++++ Text provided
How are roofers getting their tear off debris into their dump trucks when they can't get it around the house? How are they transporting their materials around the back, side etc. of the house? Carrying the felt and shingles one bundle at a time? Some of you guys tell me how you manage to do all the labor you have to do on a residential tear off. The Roofers Buggy does all the above for you and much more!


----------



## lgb1roof (Jan 17, 2011)

user182, give me a call aabout the roofers buggy and talk to a guy that has one. 
662-341-3332. I'd like to get aquainted with you. You can go on the official website at www.roofersbuggy.com and get all the info you need.


----------



## johnny roofer (Nov 13, 2011)

I looked into the buggy thing too. Most of the houses I do are walkable and have driveways. We back up our dump trucks/trailers to the garage, and drop the debris in. SIMPLE! I could see the benefit as a material lift, but we have ladder hoists for that and they only cost about $1200. Personally, dump trucks are the way to go. I could see homeowners getting a 'kick' out of it, so I could see it being a good marketing tool. But for $30k I will have to pass.


----------



## kblh1964 (Mar 9, 2009)

*Dump waste*

In the midwest we have a shingle recycle company APAC and our dump fee is $30-$50 .
++++++++
++++ Data shown
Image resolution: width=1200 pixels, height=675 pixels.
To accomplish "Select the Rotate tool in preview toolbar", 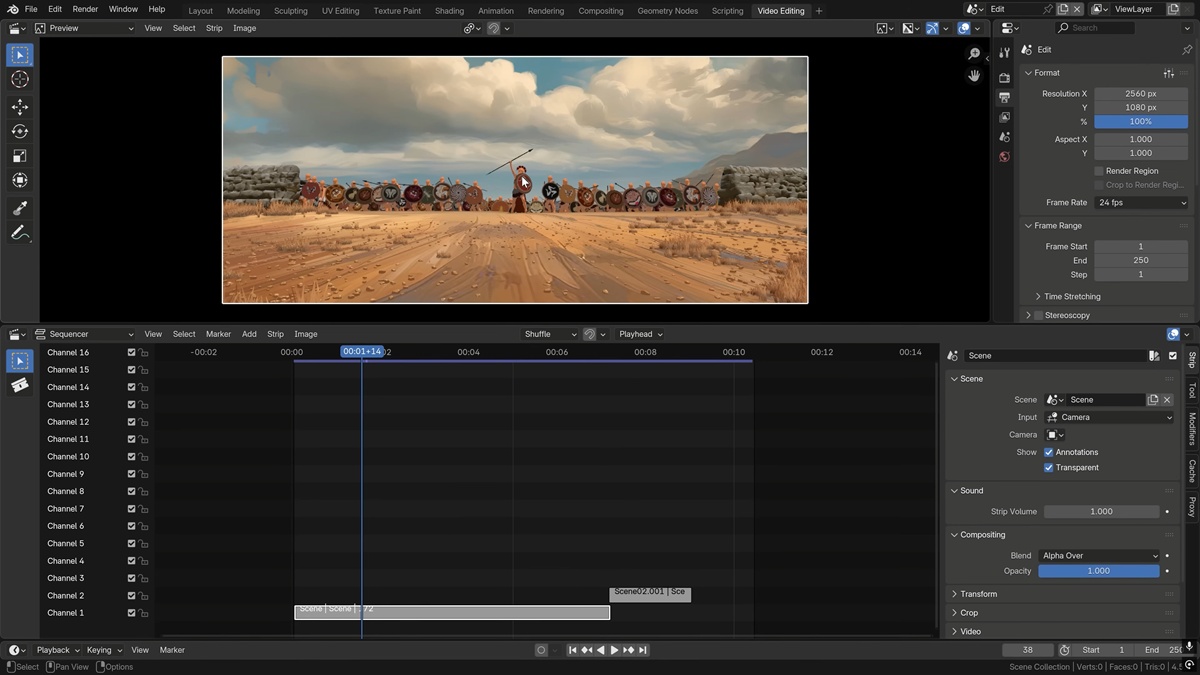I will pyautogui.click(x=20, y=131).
++++++++
> **To be done**
1) List the usernames that head the replies in the roofing forum thread.
2) Output everything in the roofing forum thread from "662-341-3332. I'd like" down to "have to pass.", word for word.

> **Solutions per task**
1)
lgb1roof
johnny roofer
kblh1964

2)
662-341-3332. I'd like to get aquainted with you. You can go on the official website at www.roofersbuggy.com and get all the info you need.


----------



## johnny roofer (Nov 13, 2011)

I looked into the buggy thing too. Most of the houses I do are walkable and have driveways. We back up our dump trucks/trailers to the garage, and drop the debris in. SIMPLE! I could see the benefit as a material lift, but we have ladder hoists for that and they only cost about $1200. Personally, dump trucks are the way to go. I could see homeowners getting a 'kick' out of it, so I could see it being a good marketing tool. But for $30k I will have to pass.